Collected data:

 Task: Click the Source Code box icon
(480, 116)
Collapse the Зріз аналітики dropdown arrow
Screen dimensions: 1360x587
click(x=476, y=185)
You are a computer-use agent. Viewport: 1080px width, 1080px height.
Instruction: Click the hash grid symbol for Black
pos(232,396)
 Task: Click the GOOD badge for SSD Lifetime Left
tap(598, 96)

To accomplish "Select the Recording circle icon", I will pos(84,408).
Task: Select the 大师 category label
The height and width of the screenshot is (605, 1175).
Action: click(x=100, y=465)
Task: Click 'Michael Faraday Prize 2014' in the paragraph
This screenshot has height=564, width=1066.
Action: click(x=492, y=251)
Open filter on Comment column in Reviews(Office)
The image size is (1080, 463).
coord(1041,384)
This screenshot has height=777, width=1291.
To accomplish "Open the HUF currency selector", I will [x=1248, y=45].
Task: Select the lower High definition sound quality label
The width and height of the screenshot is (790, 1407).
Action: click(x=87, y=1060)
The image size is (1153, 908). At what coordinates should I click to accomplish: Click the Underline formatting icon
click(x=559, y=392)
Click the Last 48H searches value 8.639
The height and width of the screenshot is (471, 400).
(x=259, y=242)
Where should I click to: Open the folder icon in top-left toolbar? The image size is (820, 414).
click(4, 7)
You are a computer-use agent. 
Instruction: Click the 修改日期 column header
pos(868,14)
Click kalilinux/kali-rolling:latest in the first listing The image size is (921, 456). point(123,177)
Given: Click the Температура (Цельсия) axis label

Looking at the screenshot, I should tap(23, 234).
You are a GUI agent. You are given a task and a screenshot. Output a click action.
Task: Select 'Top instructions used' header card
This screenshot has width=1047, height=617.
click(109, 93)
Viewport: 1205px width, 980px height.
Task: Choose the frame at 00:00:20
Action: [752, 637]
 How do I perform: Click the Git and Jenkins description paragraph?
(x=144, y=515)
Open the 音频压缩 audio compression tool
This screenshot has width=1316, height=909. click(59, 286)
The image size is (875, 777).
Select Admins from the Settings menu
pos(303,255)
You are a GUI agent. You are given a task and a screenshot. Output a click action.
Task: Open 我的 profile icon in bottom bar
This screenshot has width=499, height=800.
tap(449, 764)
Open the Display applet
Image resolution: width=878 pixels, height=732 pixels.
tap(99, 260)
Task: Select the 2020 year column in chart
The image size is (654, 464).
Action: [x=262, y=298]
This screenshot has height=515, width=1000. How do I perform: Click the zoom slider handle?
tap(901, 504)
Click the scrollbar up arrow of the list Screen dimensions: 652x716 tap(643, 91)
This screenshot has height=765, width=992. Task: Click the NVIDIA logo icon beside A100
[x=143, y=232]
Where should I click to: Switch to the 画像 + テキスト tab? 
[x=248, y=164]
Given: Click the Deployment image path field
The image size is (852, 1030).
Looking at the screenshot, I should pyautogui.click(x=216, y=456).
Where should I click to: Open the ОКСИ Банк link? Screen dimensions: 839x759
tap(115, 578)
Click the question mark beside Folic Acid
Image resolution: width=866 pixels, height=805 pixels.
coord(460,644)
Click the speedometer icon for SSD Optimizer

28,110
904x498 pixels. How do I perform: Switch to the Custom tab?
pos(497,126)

#### [About this task]
Exactly as they appear above, write out all of the lines.

#### [Answer for the task]
 Task: Click the Source Code box icon
(480, 116)
Collapse the Зріз аналітики dropdown arrow
Screen dimensions: 1360x587
click(x=476, y=185)
You are a computer-use agent. Viewport: 1080px width, 1080px height.
Instruction: Click the hash grid symbol for Black
pos(232,396)
 Task: Click the GOOD badge for SSD Lifetime Left
tap(598, 96)

To accomplish "Select the Recording circle icon", I will pos(84,408).
Task: Select the 大师 category label
The height and width of the screenshot is (605, 1175).
Action: click(x=100, y=465)
Task: Click 'Michael Faraday Prize 2014' in the paragraph
This screenshot has height=564, width=1066.
Action: click(x=492, y=251)
Open filter on Comment column in Reviews(Office)
The image size is (1080, 463).
coord(1041,384)
This screenshot has height=777, width=1291.
To accomplish "Open the HUF currency selector", I will [x=1248, y=45].
Task: Select the lower High definition sound quality label
The width and height of the screenshot is (790, 1407).
Action: click(x=87, y=1060)
The image size is (1153, 908). At what coordinates should I click to accomplish: Click the Underline formatting icon
click(x=559, y=392)
Click the Last 48H searches value 8.639
The height and width of the screenshot is (471, 400).
(x=259, y=242)
Where should I click to: Open the folder icon in top-left toolbar? The image size is (820, 414).
click(4, 7)
You are a computer-use agent. 
Instruction: Click the 修改日期 column header
pos(868,14)
Click kalilinux/kali-rolling:latest in the first listing The image size is (921, 456). point(123,177)
Given: Click the Температура (Цельсия) axis label

Looking at the screenshot, I should tap(23, 234).
You are a GUI agent. You are given a task and a screenshot. Output a click action.
Task: Select 'Top instructions used' header card
This screenshot has width=1047, height=617.
click(109, 93)
Viewport: 1205px width, 980px height.
Task: Choose the frame at 00:00:20
Action: [752, 637]
 How do I perform: Click the Git and Jenkins description paragraph?
(x=144, y=515)
Open the 音频压缩 audio compression tool
This screenshot has width=1316, height=909. click(59, 286)
The image size is (875, 777).
Select Admins from the Settings menu
pos(303,255)
You are a GUI agent. You are given a task and a screenshot. Output a click action.
Task: Open 我的 profile icon in bottom bar
This screenshot has width=499, height=800.
tap(449, 764)
Open the Display applet
Image resolution: width=878 pixels, height=732 pixels.
tap(99, 260)
Task: Select the 2020 year column in chart
The image size is (654, 464).
Action: [x=262, y=298]
This screenshot has height=515, width=1000. How do I perform: Click the zoom slider handle?
tap(901, 504)
Click the scrollbar up arrow of the list Screen dimensions: 652x716 tap(643, 91)
This screenshot has height=765, width=992. Task: Click the NVIDIA logo icon beside A100
[x=143, y=232]
Where should I click to: Switch to the 画像 + テキスト tab? 
[x=248, y=164]
Given: Click the Deployment image path field
The image size is (852, 1030).
Looking at the screenshot, I should pyautogui.click(x=216, y=456).
Where should I click to: Open the ОКСИ Банк link? Screen dimensions: 839x759
tap(115, 578)
Click the question mark beside Folic Acid
Image resolution: width=866 pixels, height=805 pixels.
coord(460,644)
Click the speedometer icon for SSD Optimizer

28,110
904x498 pixels. How do I perform: Switch to the Custom tab?
pos(497,126)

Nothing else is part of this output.